#### Work order:
With pictures left out, retype exactly the lines from the one containing "Task: Click the Camtasia" through the final line of the entries.

#### Source material:
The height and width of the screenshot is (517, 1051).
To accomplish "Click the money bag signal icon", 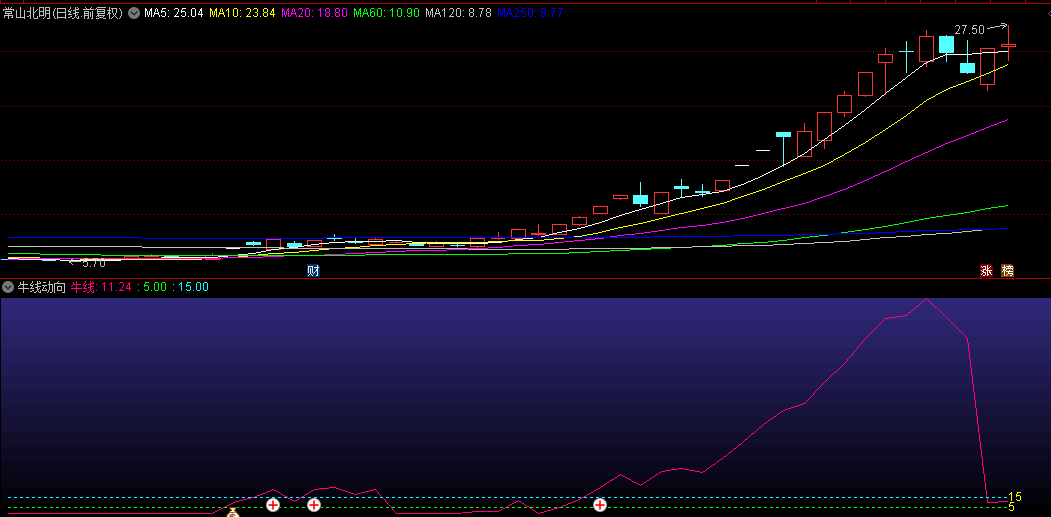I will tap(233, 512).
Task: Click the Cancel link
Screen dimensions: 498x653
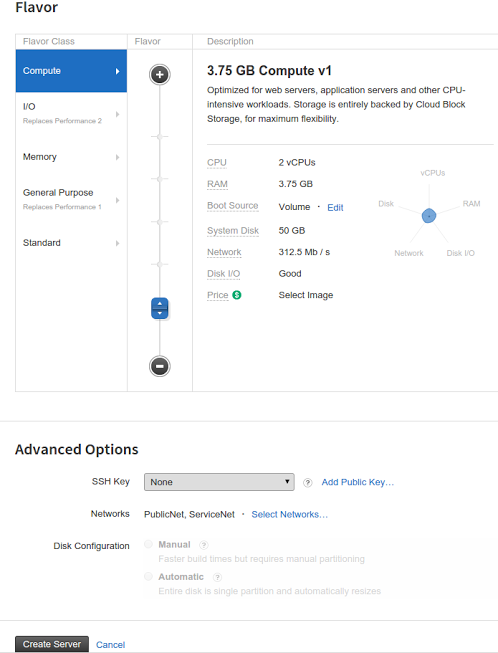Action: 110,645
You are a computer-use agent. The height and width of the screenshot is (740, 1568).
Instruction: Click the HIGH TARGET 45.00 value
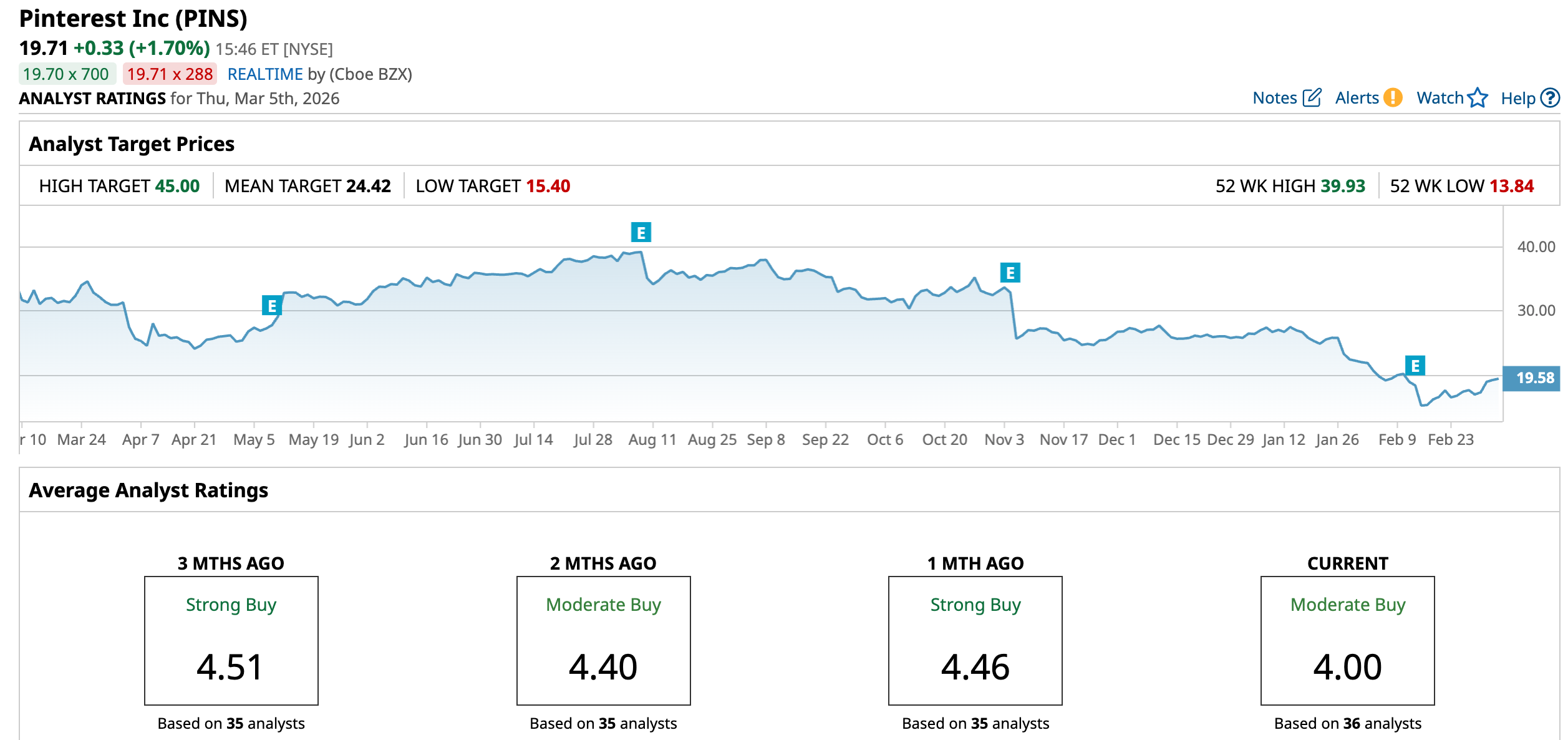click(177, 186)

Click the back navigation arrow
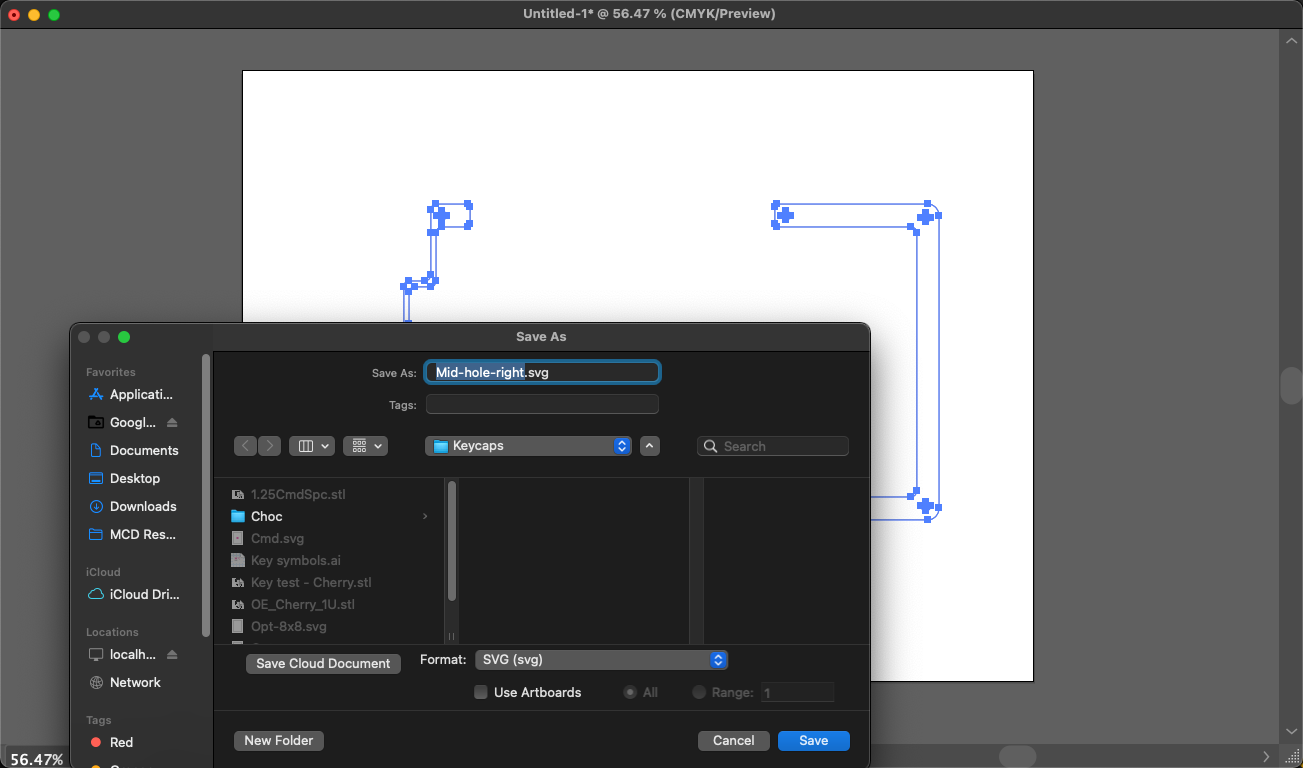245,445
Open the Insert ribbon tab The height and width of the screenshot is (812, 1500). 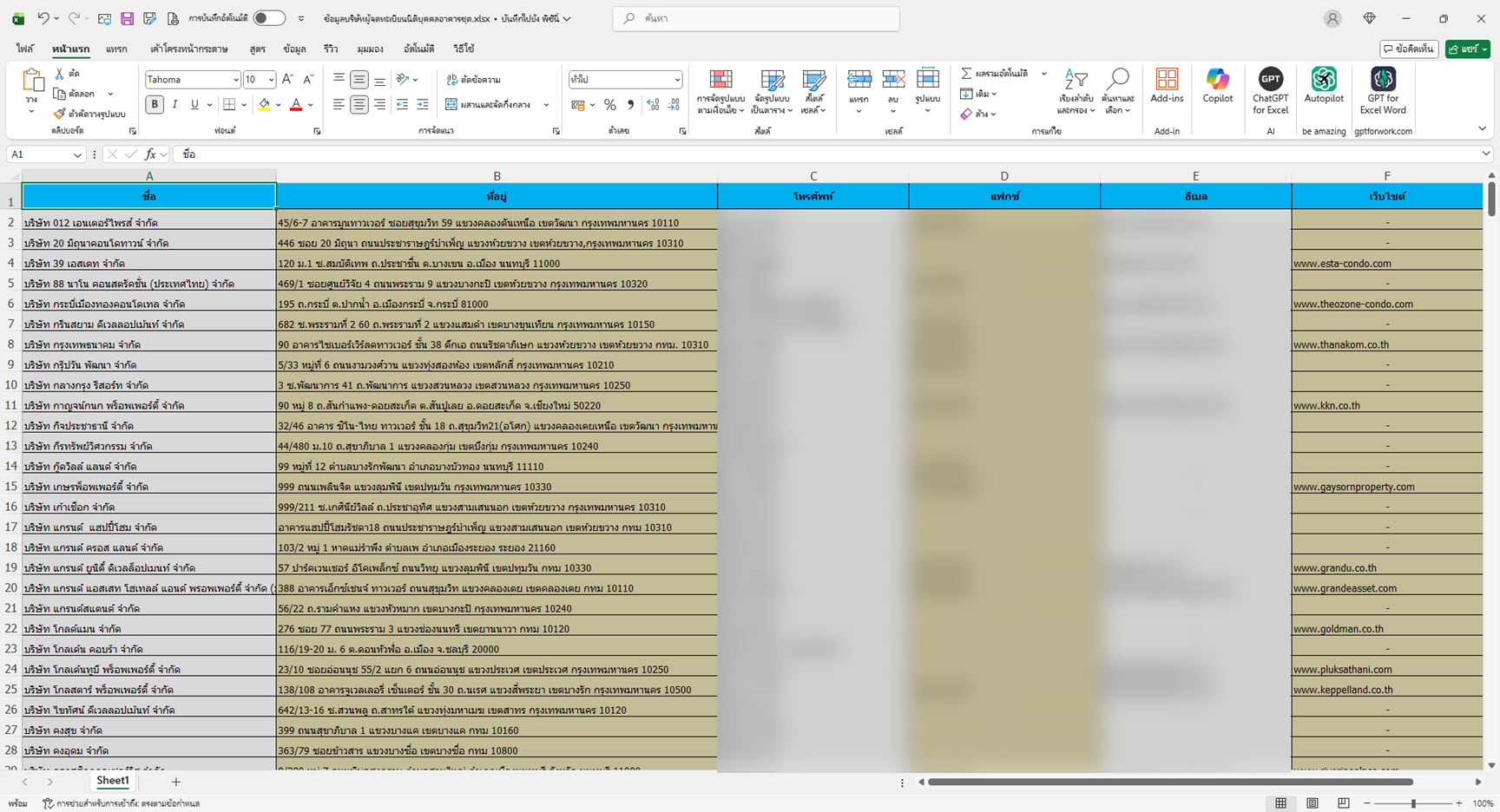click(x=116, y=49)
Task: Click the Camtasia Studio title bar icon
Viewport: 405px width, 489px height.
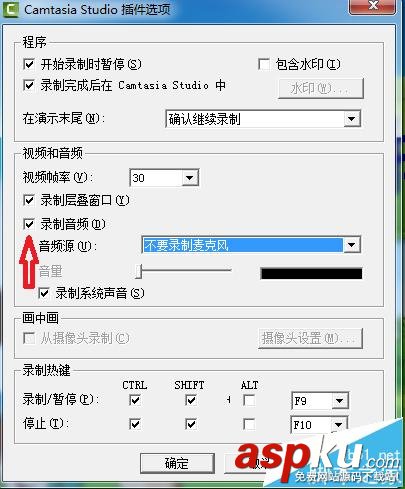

#### Exercise solution:
Task: Click the Camtasia Studio title bar icon
Viewport: 405px width, 489px height.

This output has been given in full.